Creating a simple Forecast model¶
In this notebook we will show how to create a simple forecast model using the mosqlient package. The package has a baseline model that uses the ARIMA model to forecast the number of cases of a disease.
import warnings
warnings.filterwarnings("ignore", category=FutureWarning)
import os
from dotenv import load_dotenv
load_dotenv()
api_key = os.getenv("API_KEY")
import pandas as pd
from datetime import date
from mosqlient.datastore import Infodengue
from mosqlient.forecast import Arima
Before applying the Baseline model, it is necessary to load the data. In this example, we will use the dengue data in Rio de Janeiro city (geocode = 3304557). The baseline model is univariate, so it will define just one column to be forecast, the casos column. This column must be renamed' y' before being passed to the model. It's also necessary to set the index of the dataframe as a datetime index.
disease = 'dengue'
geocode = 3304557
end_date = date.today().strftime('%Y-%m-%d')
df = Infodengue.get(api_key = api_key,
disease = disease,
start = "2010-01-01",
end = end_date,
geocode = geocode)
df = pd.DataFrame(df)
df['data_iniSE'] = pd.to_datetime(df['data_iniSE'])
df.set_index('data_iniSE', inplace = True )
df = df[['casos']].rename(columns = {'casos':'y'})
df = df.resample('W-SUN').sum()
df.head()
100%|██████████| 2/2 [00:02<00:00, 1.08s/requests]
| y | |
|---|---|
| data_iniSE | |
| 2010-01-03 | 30 |
| 2010-01-10 | 44 |
| 2010-01-17 | 46 |
| 2010-01-24 | 47 |
| 2010-01-31 | 68 |
The cell below calls the class associated with the Arima baseline model.

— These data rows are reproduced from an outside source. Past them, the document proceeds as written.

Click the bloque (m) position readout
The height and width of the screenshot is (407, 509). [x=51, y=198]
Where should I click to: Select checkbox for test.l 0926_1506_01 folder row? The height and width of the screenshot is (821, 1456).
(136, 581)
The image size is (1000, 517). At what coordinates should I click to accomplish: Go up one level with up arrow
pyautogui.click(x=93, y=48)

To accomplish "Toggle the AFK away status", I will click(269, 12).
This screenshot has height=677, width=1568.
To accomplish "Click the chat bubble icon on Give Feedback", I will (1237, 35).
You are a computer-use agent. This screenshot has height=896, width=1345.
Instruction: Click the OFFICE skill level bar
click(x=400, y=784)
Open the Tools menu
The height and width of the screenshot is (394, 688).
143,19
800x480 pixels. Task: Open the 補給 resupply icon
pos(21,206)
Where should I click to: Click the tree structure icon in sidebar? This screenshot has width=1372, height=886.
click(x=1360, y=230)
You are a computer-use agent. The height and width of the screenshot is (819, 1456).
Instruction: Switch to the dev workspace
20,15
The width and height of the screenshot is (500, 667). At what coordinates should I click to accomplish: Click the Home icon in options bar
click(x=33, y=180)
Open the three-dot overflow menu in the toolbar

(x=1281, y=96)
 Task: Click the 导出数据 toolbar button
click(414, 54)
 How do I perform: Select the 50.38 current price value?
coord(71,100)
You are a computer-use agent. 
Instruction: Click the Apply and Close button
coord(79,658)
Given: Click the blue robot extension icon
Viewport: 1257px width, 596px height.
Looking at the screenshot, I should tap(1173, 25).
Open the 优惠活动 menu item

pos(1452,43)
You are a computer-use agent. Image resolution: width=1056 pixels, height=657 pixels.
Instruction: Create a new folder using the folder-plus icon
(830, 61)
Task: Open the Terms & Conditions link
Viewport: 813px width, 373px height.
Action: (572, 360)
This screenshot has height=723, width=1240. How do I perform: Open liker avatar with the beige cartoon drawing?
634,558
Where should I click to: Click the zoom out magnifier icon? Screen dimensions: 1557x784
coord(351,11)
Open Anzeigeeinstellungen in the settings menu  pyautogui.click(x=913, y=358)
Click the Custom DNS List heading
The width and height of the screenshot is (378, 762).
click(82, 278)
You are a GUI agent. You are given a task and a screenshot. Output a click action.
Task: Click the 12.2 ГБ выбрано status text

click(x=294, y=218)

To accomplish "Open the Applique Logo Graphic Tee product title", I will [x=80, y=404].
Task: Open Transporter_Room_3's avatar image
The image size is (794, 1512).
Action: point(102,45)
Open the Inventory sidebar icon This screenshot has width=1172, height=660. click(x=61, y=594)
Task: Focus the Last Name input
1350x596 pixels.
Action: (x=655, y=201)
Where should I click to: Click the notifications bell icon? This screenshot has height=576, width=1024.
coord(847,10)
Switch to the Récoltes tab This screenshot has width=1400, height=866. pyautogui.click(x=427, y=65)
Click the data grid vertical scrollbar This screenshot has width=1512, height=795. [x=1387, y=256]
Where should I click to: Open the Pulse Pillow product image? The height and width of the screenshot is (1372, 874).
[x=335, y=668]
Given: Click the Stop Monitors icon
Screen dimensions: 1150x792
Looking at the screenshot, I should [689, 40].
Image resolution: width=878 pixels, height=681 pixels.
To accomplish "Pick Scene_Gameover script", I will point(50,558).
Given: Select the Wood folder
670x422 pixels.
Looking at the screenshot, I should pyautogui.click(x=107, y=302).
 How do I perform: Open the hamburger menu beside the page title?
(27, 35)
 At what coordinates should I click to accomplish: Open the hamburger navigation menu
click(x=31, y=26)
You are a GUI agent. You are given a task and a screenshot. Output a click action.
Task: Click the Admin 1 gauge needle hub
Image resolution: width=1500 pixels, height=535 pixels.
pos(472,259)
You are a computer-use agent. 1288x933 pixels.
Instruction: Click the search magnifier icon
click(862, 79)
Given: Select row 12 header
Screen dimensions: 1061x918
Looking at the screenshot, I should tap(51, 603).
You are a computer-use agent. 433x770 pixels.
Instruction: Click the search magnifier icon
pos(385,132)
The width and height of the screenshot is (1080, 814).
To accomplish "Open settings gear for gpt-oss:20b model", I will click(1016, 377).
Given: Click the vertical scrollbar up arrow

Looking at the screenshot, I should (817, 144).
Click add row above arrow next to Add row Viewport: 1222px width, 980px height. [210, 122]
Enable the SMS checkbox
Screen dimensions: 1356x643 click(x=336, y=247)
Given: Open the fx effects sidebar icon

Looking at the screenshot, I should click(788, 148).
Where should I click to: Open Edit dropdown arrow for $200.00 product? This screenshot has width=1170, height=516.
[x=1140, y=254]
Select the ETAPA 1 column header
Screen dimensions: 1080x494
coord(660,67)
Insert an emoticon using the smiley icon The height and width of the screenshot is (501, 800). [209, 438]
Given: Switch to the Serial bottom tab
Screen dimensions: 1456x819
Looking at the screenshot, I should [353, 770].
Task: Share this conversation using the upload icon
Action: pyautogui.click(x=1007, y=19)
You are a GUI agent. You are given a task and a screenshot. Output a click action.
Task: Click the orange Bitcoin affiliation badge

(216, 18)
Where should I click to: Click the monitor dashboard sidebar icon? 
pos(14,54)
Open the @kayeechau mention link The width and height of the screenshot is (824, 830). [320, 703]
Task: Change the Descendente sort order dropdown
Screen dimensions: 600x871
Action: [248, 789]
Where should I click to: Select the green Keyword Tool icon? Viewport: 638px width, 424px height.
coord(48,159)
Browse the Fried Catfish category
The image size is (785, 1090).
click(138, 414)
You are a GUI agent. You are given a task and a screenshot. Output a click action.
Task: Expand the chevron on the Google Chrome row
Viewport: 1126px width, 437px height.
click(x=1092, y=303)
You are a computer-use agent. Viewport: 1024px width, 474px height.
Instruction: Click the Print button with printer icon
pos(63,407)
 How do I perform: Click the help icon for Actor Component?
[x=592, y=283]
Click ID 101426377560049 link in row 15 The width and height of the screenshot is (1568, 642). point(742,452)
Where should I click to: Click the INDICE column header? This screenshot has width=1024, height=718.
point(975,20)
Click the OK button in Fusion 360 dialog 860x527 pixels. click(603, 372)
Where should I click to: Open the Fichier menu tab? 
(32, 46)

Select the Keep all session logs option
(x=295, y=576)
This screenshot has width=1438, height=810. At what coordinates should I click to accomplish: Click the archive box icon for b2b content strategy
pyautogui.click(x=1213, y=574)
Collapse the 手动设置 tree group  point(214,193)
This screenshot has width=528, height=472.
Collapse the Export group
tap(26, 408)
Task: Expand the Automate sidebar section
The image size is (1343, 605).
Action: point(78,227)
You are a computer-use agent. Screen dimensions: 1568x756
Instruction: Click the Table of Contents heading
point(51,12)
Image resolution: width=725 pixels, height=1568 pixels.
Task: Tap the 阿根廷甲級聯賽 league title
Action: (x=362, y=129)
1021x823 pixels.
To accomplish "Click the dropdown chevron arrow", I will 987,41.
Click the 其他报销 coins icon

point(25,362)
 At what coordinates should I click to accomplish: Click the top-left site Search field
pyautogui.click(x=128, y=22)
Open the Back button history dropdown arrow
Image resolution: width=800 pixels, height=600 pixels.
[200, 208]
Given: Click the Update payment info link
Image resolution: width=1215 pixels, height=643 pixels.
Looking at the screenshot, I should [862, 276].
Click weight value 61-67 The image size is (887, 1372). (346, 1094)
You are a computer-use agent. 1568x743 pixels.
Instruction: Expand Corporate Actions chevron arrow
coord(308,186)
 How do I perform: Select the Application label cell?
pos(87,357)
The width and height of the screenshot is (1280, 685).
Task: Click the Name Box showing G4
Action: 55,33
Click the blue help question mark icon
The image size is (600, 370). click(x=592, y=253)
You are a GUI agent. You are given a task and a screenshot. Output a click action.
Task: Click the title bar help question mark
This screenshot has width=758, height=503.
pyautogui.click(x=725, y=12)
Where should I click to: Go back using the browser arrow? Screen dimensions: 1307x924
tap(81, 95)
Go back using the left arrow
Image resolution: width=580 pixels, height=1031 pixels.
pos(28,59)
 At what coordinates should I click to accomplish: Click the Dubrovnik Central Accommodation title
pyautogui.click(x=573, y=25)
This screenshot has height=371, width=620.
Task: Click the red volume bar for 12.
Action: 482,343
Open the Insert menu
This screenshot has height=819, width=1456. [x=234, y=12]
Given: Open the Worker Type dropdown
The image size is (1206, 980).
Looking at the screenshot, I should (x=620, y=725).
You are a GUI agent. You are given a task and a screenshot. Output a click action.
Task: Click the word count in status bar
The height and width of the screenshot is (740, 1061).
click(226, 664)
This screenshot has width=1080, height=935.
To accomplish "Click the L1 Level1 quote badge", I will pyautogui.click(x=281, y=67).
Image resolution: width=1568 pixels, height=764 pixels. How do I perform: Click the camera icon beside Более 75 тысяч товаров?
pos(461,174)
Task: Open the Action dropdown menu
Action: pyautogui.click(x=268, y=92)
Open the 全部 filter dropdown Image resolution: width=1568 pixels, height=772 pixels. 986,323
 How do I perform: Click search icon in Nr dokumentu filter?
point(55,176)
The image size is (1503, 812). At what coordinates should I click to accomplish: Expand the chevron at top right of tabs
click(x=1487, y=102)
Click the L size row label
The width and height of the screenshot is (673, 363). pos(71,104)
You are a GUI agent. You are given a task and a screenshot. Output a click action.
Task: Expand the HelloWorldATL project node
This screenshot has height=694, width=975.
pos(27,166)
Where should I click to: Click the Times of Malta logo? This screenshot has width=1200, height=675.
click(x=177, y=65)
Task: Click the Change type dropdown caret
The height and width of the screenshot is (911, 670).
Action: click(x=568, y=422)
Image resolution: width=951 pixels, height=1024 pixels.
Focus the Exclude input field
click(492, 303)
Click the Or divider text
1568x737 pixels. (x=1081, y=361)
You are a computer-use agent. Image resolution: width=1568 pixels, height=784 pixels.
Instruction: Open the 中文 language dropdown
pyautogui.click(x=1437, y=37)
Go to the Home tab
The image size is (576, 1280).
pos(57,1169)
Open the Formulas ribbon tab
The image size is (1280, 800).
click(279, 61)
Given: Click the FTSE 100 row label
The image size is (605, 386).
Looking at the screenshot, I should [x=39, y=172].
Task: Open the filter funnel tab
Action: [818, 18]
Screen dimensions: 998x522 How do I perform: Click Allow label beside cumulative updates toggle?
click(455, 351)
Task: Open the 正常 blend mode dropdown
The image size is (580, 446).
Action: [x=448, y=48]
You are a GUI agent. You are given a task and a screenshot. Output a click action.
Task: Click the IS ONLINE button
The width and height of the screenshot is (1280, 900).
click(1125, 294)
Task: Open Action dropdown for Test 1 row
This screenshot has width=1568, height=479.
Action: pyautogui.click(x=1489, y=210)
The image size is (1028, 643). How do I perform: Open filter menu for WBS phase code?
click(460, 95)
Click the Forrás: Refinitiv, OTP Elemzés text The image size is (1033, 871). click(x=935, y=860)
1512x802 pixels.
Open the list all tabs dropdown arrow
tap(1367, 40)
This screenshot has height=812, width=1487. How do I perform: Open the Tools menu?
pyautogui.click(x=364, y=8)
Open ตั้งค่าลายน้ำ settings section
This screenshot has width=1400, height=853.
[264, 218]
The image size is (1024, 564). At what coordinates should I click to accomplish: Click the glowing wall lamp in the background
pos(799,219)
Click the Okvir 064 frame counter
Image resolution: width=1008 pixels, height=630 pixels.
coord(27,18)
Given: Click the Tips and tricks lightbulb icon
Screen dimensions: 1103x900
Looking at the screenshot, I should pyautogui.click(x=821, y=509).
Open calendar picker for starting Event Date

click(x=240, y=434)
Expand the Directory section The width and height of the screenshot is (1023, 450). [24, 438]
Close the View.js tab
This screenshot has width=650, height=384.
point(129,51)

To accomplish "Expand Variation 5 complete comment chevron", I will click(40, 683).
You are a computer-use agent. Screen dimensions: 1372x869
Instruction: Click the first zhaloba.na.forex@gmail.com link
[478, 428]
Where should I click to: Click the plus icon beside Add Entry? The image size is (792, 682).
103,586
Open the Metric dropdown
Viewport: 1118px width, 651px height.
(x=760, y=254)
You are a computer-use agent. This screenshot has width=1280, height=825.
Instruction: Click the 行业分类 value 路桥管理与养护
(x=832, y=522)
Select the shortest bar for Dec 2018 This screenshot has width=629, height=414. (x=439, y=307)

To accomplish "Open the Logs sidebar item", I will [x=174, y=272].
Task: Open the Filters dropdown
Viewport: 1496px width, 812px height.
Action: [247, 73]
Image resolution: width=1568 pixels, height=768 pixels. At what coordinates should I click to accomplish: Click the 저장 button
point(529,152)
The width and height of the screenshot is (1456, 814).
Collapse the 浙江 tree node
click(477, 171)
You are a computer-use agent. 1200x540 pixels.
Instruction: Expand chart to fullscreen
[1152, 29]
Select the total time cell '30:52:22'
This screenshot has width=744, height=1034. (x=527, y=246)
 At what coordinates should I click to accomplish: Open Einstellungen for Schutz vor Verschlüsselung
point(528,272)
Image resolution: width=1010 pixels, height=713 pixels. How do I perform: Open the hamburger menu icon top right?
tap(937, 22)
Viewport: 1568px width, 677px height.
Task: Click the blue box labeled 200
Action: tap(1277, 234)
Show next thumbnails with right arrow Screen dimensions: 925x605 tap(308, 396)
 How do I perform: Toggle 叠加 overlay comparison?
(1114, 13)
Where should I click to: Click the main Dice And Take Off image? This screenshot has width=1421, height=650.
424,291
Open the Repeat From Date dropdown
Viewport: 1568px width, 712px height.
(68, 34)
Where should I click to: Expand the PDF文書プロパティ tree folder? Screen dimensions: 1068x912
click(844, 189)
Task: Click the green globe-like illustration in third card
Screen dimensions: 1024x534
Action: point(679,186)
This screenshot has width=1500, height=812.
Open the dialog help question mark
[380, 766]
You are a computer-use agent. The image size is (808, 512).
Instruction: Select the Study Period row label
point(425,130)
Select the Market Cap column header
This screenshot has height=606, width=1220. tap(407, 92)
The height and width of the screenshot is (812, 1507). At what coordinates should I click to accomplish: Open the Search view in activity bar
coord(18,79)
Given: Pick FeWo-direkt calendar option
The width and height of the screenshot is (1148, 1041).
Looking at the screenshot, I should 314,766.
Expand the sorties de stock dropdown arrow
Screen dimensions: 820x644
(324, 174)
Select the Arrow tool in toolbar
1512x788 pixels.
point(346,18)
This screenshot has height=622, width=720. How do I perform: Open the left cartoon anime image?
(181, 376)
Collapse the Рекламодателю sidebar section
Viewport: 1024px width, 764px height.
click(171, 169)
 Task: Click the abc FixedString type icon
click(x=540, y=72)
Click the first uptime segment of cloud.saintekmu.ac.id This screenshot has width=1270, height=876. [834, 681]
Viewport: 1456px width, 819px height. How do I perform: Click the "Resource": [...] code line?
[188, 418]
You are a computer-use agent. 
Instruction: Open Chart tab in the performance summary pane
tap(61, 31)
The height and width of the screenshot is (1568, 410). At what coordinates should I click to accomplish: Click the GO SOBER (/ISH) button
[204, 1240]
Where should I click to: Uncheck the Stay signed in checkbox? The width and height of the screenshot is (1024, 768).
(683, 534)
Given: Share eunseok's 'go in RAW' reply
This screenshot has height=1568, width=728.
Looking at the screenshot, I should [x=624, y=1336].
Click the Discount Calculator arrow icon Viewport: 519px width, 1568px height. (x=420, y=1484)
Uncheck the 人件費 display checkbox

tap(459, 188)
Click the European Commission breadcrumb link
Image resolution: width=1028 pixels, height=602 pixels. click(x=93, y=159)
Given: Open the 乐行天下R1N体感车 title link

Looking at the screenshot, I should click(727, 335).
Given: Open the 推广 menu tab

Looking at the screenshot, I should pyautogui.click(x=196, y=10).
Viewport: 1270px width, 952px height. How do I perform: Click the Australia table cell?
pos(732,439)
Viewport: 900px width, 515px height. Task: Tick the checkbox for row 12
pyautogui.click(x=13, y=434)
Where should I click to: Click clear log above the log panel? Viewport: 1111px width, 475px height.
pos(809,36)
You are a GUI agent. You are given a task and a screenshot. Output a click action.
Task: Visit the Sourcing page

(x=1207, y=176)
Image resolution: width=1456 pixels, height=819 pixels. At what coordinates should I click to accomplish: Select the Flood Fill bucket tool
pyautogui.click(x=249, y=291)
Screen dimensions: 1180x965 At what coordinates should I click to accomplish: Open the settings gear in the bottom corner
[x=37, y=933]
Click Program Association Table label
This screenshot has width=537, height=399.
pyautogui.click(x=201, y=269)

The ARIMA model is defined by:
$$y_t = c + \phi_1 y_{t-1} + \dots + \phi_p y_{t-p} + \theta_1 \epsilon_{t-1} + \dots + \theta_q \epsilon_{t-q} + \epsilon_t,$$
$p$ - order of the autoregressive part;
$d$ - degree of first differencing involved;
$q$ - order of the moving average part.
If $d=1$: $y_t = Y_t - Y_{t-1},$
If $d=2$: $y_t = (Y_t - Y_{t-1}) - (Y_{t-1} - Y_{t-2}),$ and so on.
To call the class, you must instantiate the df parameter, which will be used to train the model and make predictions of the model in-sample and the out-of-sample.
Internally, before the model's training and application, the data is transformed using a boxcox transformation. The lambda parameter is estimated by optimization. Also, during the training step, the model's parameters are optimized using the aic metric and the auto_arima function of the pmdarima package.
m_arima = Arima(df = df)
m_arima
<mosqlient.forecast.baseline.Arima at 0x7ae14dd6c440>
Train the model¶
To use this method is necessary to define a data of begin and end of training. This filter by date is applied on the df passed in the last step.
model = m_arima.train(train_ini_date='2010-01-01', train_end_date = '2021-12-31')
model
Performing stepwise search to minimize aic ARIMA(2,1,2)(0,0,0)[0] intercept : AIC=-292.056, Time=0.12 sec ARIMA(0,1,0)(0,0,0)[0] intercept : AIC=-263.166, Time=0.03 sec ARIMA(1,1,0)(0,0,0)[0] intercept : AIC=-297.770, Time=0.04 sec ARIMA(0,1,1)(0,0,0)[0] intercept : AIC=-289.846, Time=0.06 sec ARIMA(0,1,0)(0,0,0)[0] : AIC=-265.069, Time=0.02 sec ARIMA(2,1,0)(0,0,0)[0] intercept : AIC=-302.929, Time=0.05 sec ARIMA(3,1,0)(0,0,0)[0] intercept : AIC=-302.144, Time=0.06 sec ARIMA(2,1,1)(0,0,0)[0] intercept : AIC=-309.026, Time=0.16 sec ARIMA(1,1,1)(0,0,0)[0] intercept : AIC=-301.338, Time=0.10 sec ARIMA(3,1,1)(0,0,0)[0] intercept : AIC=-307.027, Time=0.25 sec ARIMA(1,1,2)(0,0,0)[0] intercept : AIC=-305.684, Time=0.20 sec ARIMA(3,1,2)(0,0,0)[0] intercept : AIC=-306.429, Time=0.35 sec ARIMA(2,1,1)(0,0,0)[0] : AIC=-310.932, Time=0.06 sec ARIMA(1,1,1)(0,0,0)[0] : AIC=-303.191, Time=0.05 sec ARIMA(2,1,0)(0,0,0)[0] : AIC=-304.794, Time=0.03 sec ARIMA(3,1,1)(0,0,0)[0] : AIC=-308.934, Time=0.08 sec ARIMA(2,1,2)(0,0,0)[0] : AIC=inf, Time=0.20 sec ARIMA(1,1,0)(0,0,0)[0] : AIC=-299.603, Time=0.02 sec ARIMA(1,1,2)(0,0,0)[0] : AIC=-307.585, Time=0.10 sec ARIMA(3,1,0)(0,0,0)[0] : AIC=-304.014, Time=0.04 sec ARIMA(3,1,2)(0,0,0)[0] : AIC=-308.337, Time=0.10 sec Best model: ARIMA(2,1,1)(0,0,0)[0] Total fit time: 2.126 seconds
ARIMA(2,1,1)(0,0,0)[0]In a Jupyter environment, please rerun this cell to show the HTML representation or trust the notebook.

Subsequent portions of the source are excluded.